Ratio of Intrinsic Metric to Extrinsic Metric and Volume
Berk Ceylan
TL;DR
The paper defines the intrinsic-extrinsic distortion ratio $K$ for spaces embedded in a unit ball and seeks lower bounds on the maximal distortion $K_{\max}$ from area/volume information. A packing-number framework yields quantitative lower bounds on $K_{\max}$ under volume constraints, and the authors show these bounds can blow up as the allowed granularity $\delta$ shrinks. However, they also present counterexamples of spaces with bounded distortion yet arbitrarily large area, highlighting the necessity of extra structure.
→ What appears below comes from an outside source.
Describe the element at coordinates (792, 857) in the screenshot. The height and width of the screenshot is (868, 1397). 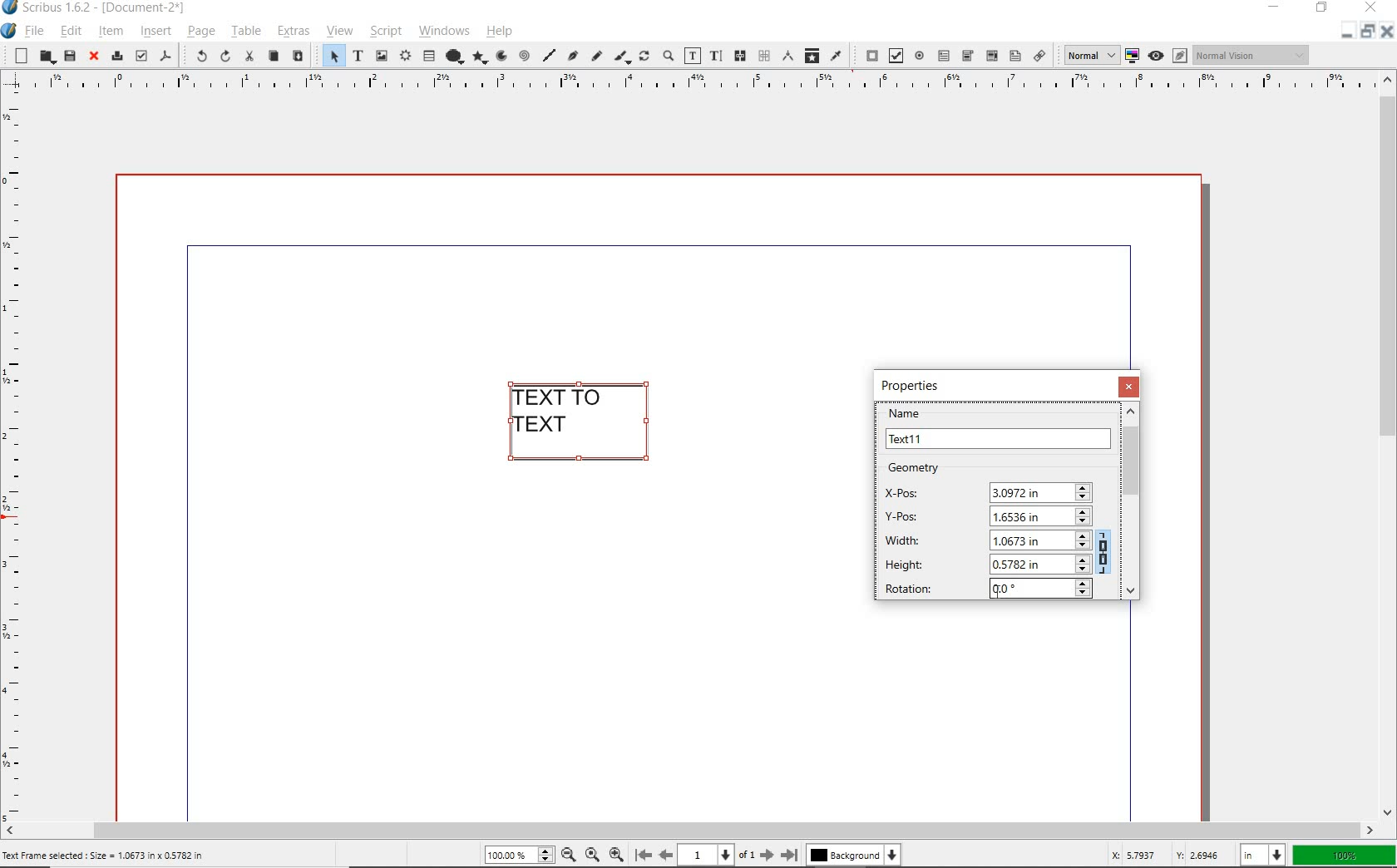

To salvage area-to-distortion control, they introduce triangular (and $R$-triangular) spaces, proving that sufficiently large area forces distortion $K\ge R/\delta$ in these settings, and discuss counting of large-distortion geodesic pairs via improved packing arguments. The results illuminate when intrinsic metrics constrain extrinsic distortion and when such bounds fail in general, guiding how to impose robust geometric hypotheses.
Abstract
We study the relationship between the ratio of intrinsic to extrinsic metrics and area. For certain surfaces inside unit ball in R3 we give lower bound on the maximum of ratio in terms of its area. We also give examples to show non-existence of global lower bounds.